Christians, this is the concept of religious freedom that we believe in and have been fighting to protect. As things unfold in the months and years to come, let us remember that this is where we want to be in a democratic nation. Paulsen notes that this pure idea of religious freedom - of the superiority of God's claims upon the conscience to any claims made by the state - is not the dominant view today. Yet it is still a strong view that has powerful legal support. Only three years ago, every justice of the Supreme Court - the same justices now sitting - voted unanimously to uphold this view that the state has no authority or competence to judge the sincerity and validity of religious belief. (PDF here)
So there is no reason whatsoever to give up on the ideal of religious freedom in the United States. The voices that have been raised lately, even in major news publications, to call for increased restriction of Christian belief and practice are a bit hysterical and unrealistic. They do not represent the settled convictions of many justices and judges, let alone the citizens of the nation. We have every reason to stand firm in insisting on true religious freedom. But as people push back against us and rattle their sabers, let's not let that heritage and privilege become our security and resting place. We don't need religious freedom to be secure in Christ. No change to the laws of this country can take away our home or our identity.

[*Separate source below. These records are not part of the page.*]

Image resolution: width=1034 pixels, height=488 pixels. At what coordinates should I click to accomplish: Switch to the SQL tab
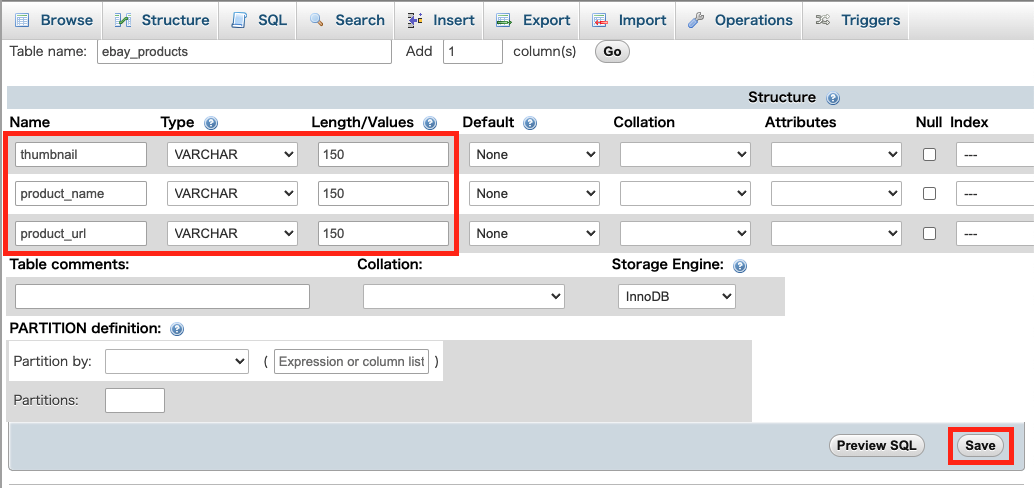(x=258, y=20)
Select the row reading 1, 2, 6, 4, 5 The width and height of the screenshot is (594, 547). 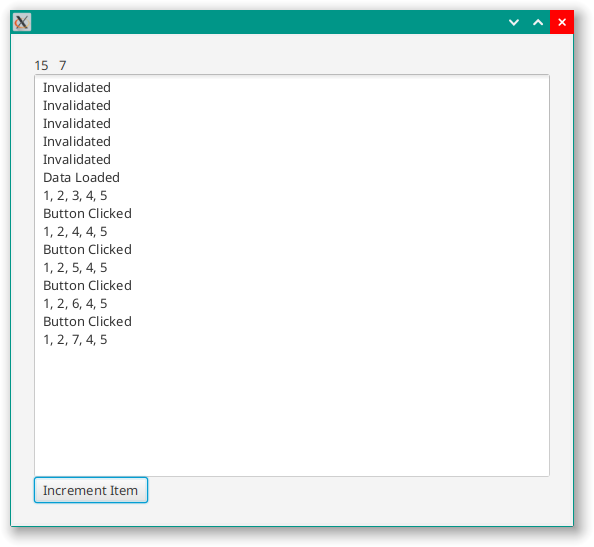tap(292, 303)
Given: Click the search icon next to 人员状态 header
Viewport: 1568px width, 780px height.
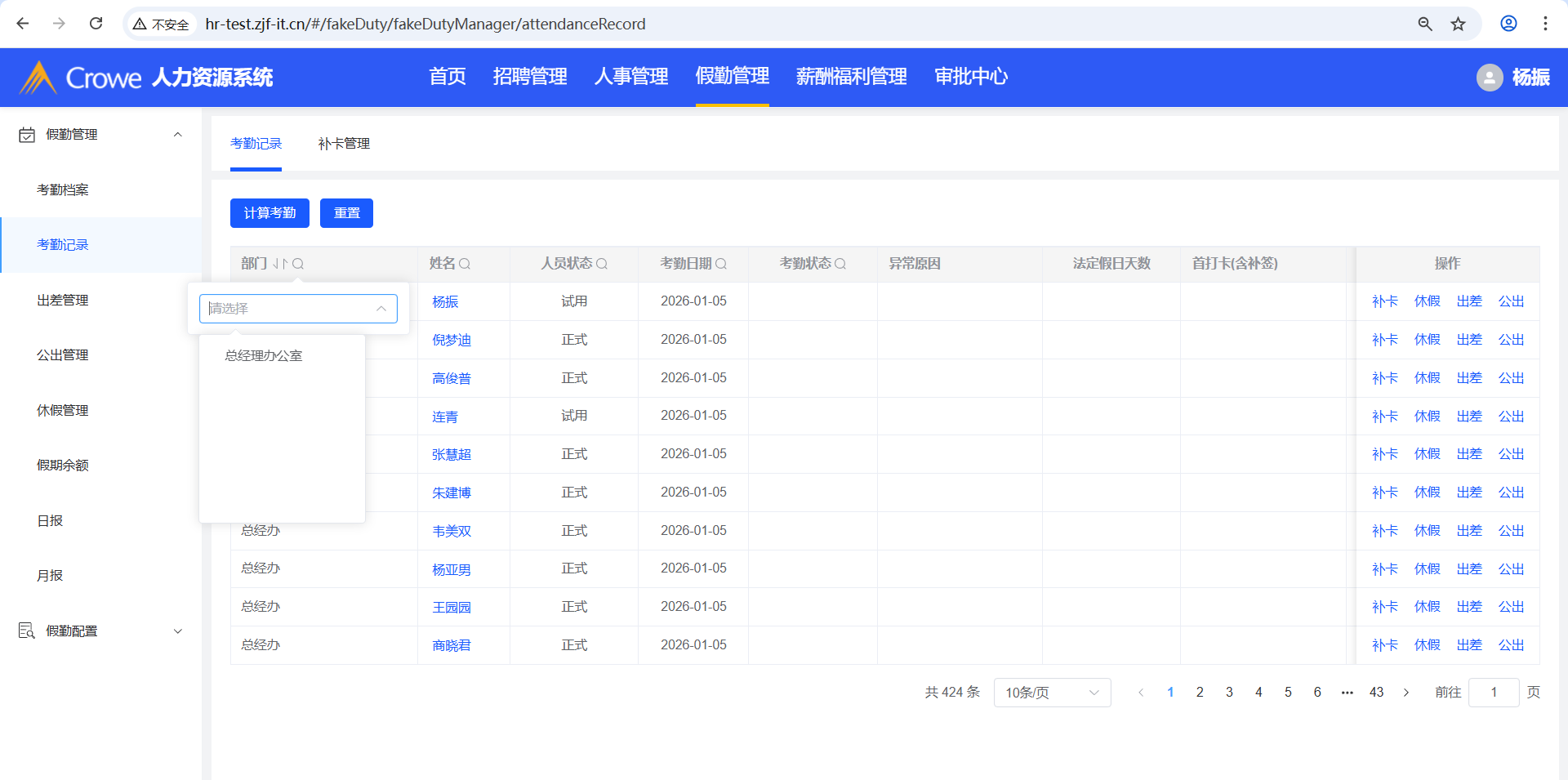Looking at the screenshot, I should pos(602,264).
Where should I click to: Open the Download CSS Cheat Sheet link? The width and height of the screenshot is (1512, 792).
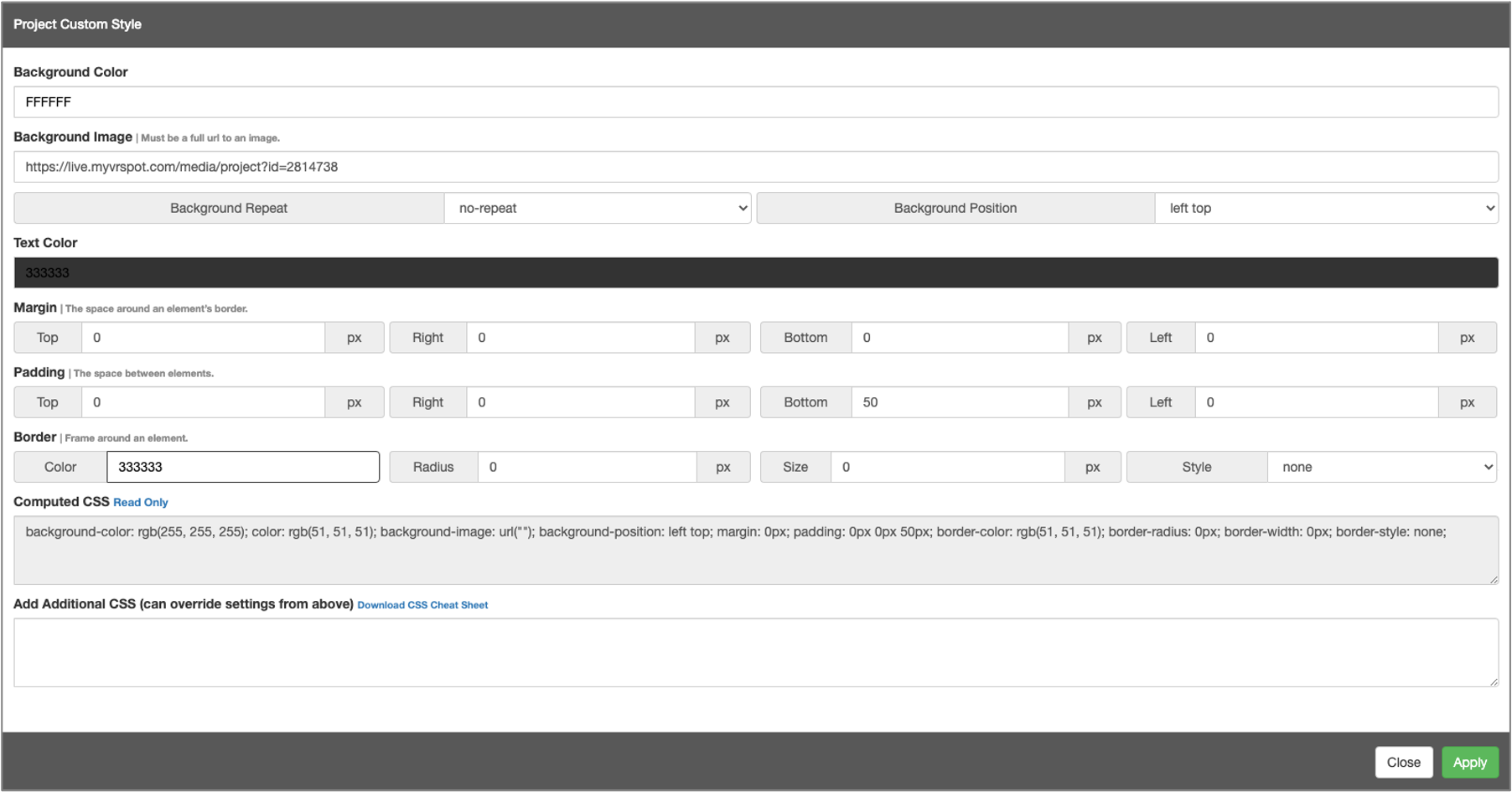422,605
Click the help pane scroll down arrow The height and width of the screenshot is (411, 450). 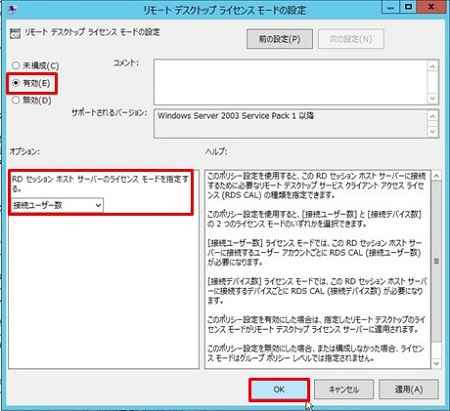coord(436,363)

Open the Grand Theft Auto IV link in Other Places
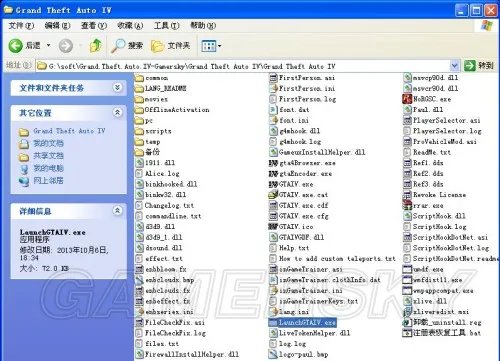click(69, 131)
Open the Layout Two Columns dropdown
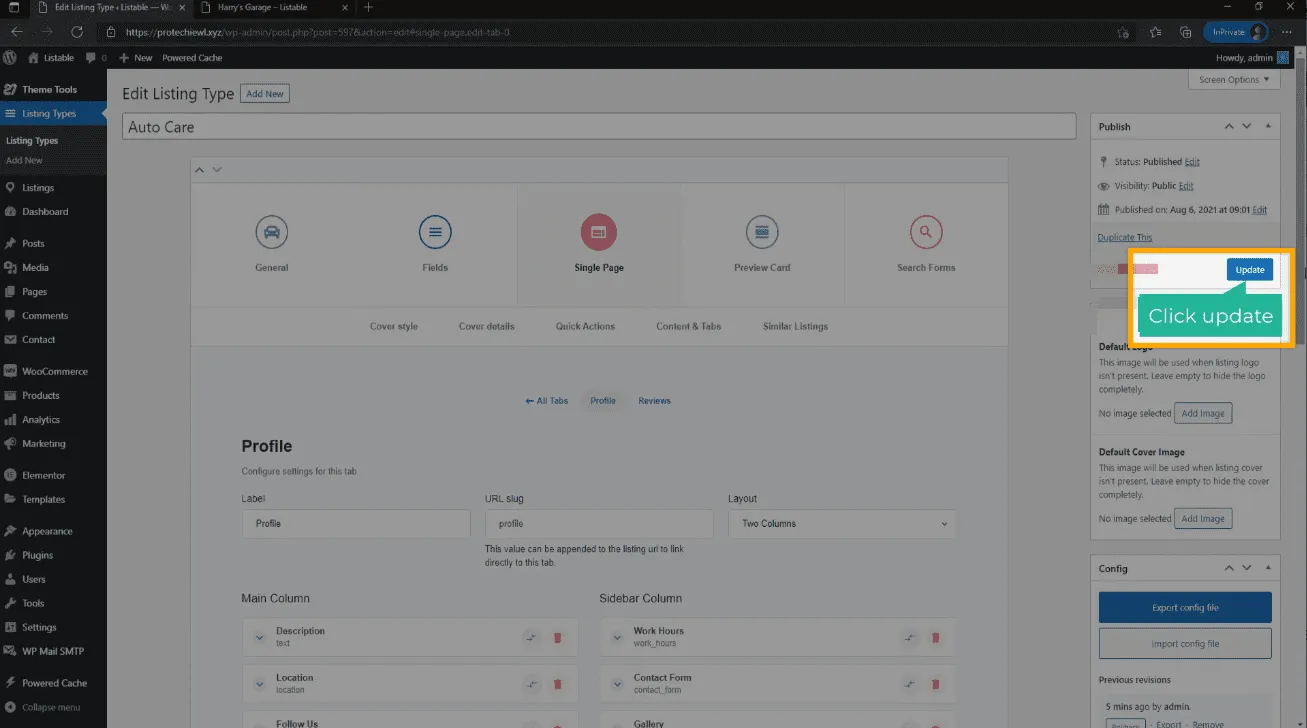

Rod Dreher sums this up well, acknowledging the resistance and hostility we are going to have to fight through: "Conditions are about to get much worse for us. We must reflect soberly on this fact, and act wisely, but decisively. Just over a decade ago, Robert Louis Wilken, writing in First Things, said that the greatest danger facing the Church is forgetfulness. That is, in our post-Christian culture, we are rapidly losing memory of what it means to be a faithful Christian. 'Nothing is more needful today than the survival of Christian culture, because in recent generations this culture has become dangerously thin,' he wrote. 'At this moment in the Church's history in this country (and in the West more generally) it is less urgent to convince the alternative culture in which we live of the truth of Christ than it is for the Church to tell itself its own story and to nurture its own life.'"
Take courage, dear friends, and first and foremost, seek the good and the strengthening of our true kingdom.